では、種(しゅ)とはどのようなものでしょうか。
種(しゅ)とは、生物を共通性によって分類する基本的な単位のことです。同じ種の間では、交配することで生殖能力をもつ子孫を残せるとの定義が現在最も多く使用されています。
この考え方で、種が同じか違うかを見分けるポイントは「生殖能力を持つ子孫」という点です。
違う種同士でも「子」はできることはあるけれど、「孫」はできないということです。
異なる種を掛け合わせてできた生物のことを種間雑種個体(ハイブリットアニマル)と呼びます。
これらの生物は同種?それとも異種?
ロバ×ウマ→ラバ
メスのウマとオスのロバを掛け合わせて生まれた生物をラバと言います。北米やメキシコ、スペインなどで古くから家畜として存在していた交雑種です。
ちなみに、メスのロバとオスのウマから生まれたものはケッティとよばれます。
ラバはケッティよりもカラダも大きく、育てやすいので広く飼育されていました。その性質はウマの良い部分とロバの良い部分を兼ね合わせたものです。
病気に強く丈夫で粗食に耐えます。足腰が強くヒヅメもかたいので山道や険しい道でも物を運んで進めます。

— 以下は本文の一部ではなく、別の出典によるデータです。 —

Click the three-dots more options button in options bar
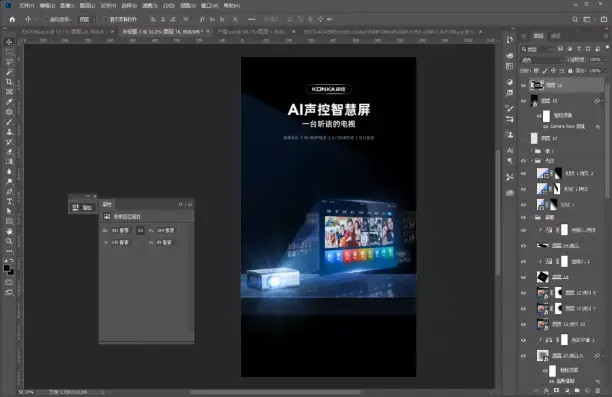This screenshot has height=397, width=612. (x=252, y=19)
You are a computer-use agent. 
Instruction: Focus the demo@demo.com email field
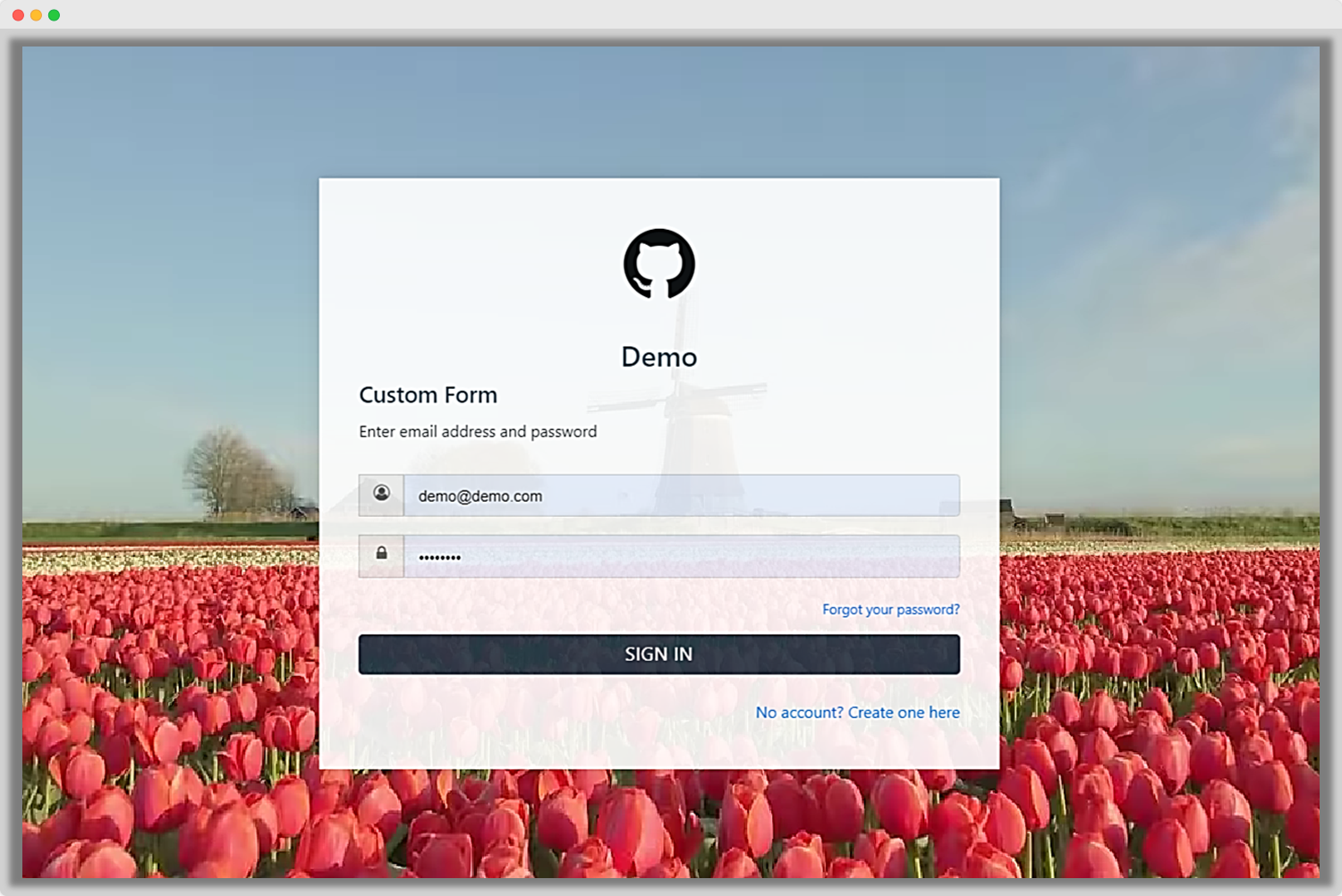click(x=680, y=495)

ウマよりも学習能力が高く調教もしやすい性格です。
そんなラバですが、生殖能力は非常に乏しくほとんど子孫を残すことができません。
つまり、ロバとウマは異なる種であると言えるわけです。
イノシシ×ブタ→イノブタ
オスのイノシシとメスのブタを掛け合わせて生まれた生物をイノブタと言います。日本でも家畜化され、ブランド肉として売られています。有名なイノブタとしては、和歌山県すさみ町のイブの恵みや、淡路産の金猪豚などがあります。赤身が濃くあっさりした味ながらも甘味のある脂肪がとろける美味しさです。

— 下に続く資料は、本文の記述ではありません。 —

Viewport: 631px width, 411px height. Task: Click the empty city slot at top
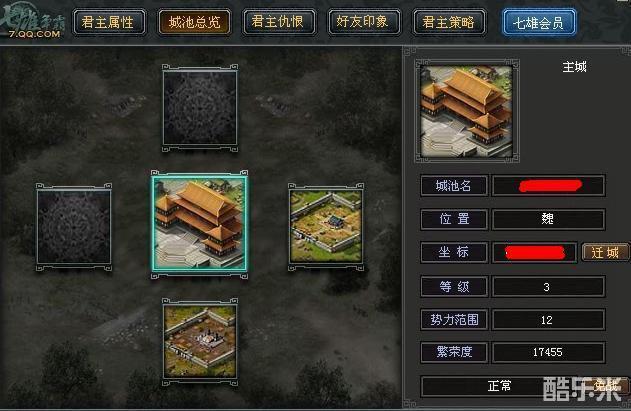click(200, 108)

美味しいだけでなく、雑食性が高いことや、ブタよりも暑さ寒さにつよく丈夫な性質も持っています。
そんなイノブタ、イノブタ同士でも、イノシシとでも、ブタとでも交配して子孫を残すことができます。先ほど紹介しました金猪豚は、イノブタやブタを複数回も掛け合わせてくられた品種です。
つまり、イノシシとブタは同じ種であると言えるわけです。ブタはイノシシ種の中の亜種という位置づけなのです。
アヒル×マガモ→アイガモ
水田の雑草を駆除する有機農法(アイガモ農法)で有名なアイガモも、アヒルとマガモを掛け合わせたものです。当初、美味なマガモと飛べないアヒルを掛け合わせることで、美味でつかまえやすい食用家畜を目的だったそうです。
実際アイガモは飛べないのかというと、たまに大人になると飛べる個体もいるそうです。同じアイガモの中でも、飛べるものと飛べないものがいるなんて面白いですよね。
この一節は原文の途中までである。